WORK TO BE COMPLETED:
Repeat the data below exactly, with every entry included.

START DATA EXTRACTS

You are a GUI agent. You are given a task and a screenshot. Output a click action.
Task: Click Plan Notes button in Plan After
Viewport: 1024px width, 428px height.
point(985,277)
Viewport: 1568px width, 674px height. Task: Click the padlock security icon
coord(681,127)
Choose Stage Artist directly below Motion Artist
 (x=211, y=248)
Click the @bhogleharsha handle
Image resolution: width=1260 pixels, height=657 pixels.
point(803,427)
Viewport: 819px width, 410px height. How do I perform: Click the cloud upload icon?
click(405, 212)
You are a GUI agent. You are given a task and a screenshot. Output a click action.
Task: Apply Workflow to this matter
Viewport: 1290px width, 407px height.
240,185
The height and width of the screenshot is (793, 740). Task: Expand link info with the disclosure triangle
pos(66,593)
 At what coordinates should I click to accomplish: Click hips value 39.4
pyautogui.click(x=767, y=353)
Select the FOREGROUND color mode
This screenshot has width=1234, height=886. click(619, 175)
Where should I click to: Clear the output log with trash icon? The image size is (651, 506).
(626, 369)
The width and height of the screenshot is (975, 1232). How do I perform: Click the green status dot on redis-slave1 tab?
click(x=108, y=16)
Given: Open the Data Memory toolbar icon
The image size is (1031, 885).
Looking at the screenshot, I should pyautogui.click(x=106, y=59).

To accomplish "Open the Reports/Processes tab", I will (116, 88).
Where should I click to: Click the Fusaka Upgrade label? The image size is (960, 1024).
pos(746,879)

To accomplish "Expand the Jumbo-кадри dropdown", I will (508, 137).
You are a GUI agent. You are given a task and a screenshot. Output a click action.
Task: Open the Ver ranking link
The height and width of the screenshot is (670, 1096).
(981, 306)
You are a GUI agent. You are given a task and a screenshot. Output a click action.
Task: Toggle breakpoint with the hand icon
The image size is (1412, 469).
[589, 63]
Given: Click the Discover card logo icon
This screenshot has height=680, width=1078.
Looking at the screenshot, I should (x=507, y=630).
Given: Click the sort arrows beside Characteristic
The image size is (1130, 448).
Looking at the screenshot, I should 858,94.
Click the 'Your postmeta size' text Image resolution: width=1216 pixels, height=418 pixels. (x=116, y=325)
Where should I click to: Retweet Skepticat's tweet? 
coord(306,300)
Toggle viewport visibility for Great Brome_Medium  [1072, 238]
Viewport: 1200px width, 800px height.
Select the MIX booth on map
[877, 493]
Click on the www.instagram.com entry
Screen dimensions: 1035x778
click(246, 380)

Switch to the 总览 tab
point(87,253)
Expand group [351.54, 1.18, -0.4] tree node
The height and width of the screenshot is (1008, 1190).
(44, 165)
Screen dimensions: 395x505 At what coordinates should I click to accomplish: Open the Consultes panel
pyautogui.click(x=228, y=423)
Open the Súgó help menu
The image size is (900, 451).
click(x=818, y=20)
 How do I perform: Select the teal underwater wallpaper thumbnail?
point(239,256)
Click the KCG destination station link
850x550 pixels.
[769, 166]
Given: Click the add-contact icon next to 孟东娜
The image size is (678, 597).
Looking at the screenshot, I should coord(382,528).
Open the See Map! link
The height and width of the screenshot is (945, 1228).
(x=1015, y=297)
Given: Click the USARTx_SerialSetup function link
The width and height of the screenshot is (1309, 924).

END DATA EXTRACTS

SOLUTION FOR THIS EXERCISE:
You are a GUI agent. You are given a task and a screenshot. Output a click action.
Task: Click Plan Notes button in Plan After
Viewport: 1024px width, 428px height.
point(985,277)
Viewport: 1568px width, 674px height. Task: Click the padlock security icon
coord(681,127)
Choose Stage Artist directly below Motion Artist
 (x=211, y=248)
Click the @bhogleharsha handle
Image resolution: width=1260 pixels, height=657 pixels.
point(803,427)
Viewport: 819px width, 410px height. How do I perform: Click the cloud upload icon?
click(405, 212)
You are a GUI agent. You are given a task and a screenshot. Output a click action.
Task: Apply Workflow to this matter
Viewport: 1290px width, 407px height.
240,185
The height and width of the screenshot is (793, 740). Task: Expand link info with the disclosure triangle
pos(66,593)
 At what coordinates should I click to accomplish: Click hips value 39.4
pyautogui.click(x=767, y=353)
Select the FOREGROUND color mode
This screenshot has width=1234, height=886. click(619, 175)
Where should I click to: Clear the output log with trash icon? The image size is (651, 506).
(626, 369)
The width and height of the screenshot is (975, 1232). How do I perform: Click the green status dot on redis-slave1 tab?
click(x=108, y=16)
Given: Open the Data Memory toolbar icon
The image size is (1031, 885).
Looking at the screenshot, I should pyautogui.click(x=106, y=59).

To accomplish "Open the Reports/Processes tab", I will (116, 88).
Where should I click to: Click the Fusaka Upgrade label? The image size is (960, 1024).
pos(746,879)

To accomplish "Expand the Jumbo-кадри dropdown", I will (508, 137).
You are a GUI agent. You are given a task and a screenshot. Output a click action.
Task: Open the Ver ranking link
The height and width of the screenshot is (670, 1096).
(981, 306)
You are a GUI agent. You are given a task and a screenshot. Output a click action.
Task: Toggle breakpoint with the hand icon
The image size is (1412, 469).
[589, 63]
Given: Click the Discover card logo icon
This screenshot has height=680, width=1078.
Looking at the screenshot, I should (x=507, y=630).
Given: Click the sort arrows beside Characteristic
The image size is (1130, 448).
Looking at the screenshot, I should 858,94.
Click the 'Your postmeta size' text Image resolution: width=1216 pixels, height=418 pixels. (x=116, y=325)
Where should I click to: Retweet Skepticat's tweet? 
coord(306,300)
Toggle viewport visibility for Great Brome_Medium  [1072, 238]
Viewport: 1200px width, 800px height.
Select the MIX booth on map
[877, 493]
Click on the www.instagram.com entry
Screen dimensions: 1035x778
click(246, 380)

Switch to the 总览 tab
point(87,253)
Expand group [351.54, 1.18, -0.4] tree node
The height and width of the screenshot is (1008, 1190).
(44, 165)
Screen dimensions: 395x505 At what coordinates should I click to accomplish: Open the Consultes panel
pyautogui.click(x=228, y=423)
Open the Súgó help menu
The image size is (900, 451).
click(x=818, y=20)
 How do I perform: Select the teal underwater wallpaper thumbnail?
point(239,256)
Click the KCG destination station link
850x550 pixels.
[769, 166]
Given: Click the add-contact icon next to 孟东娜
The image size is (678, 597).
Looking at the screenshot, I should coord(382,528).
Open the See Map! link
The height and width of the screenshot is (945, 1228).
(x=1015, y=297)
Given: Click the USARTx_SerialSetup function link
The width and height of the screenshot is (1309, 924).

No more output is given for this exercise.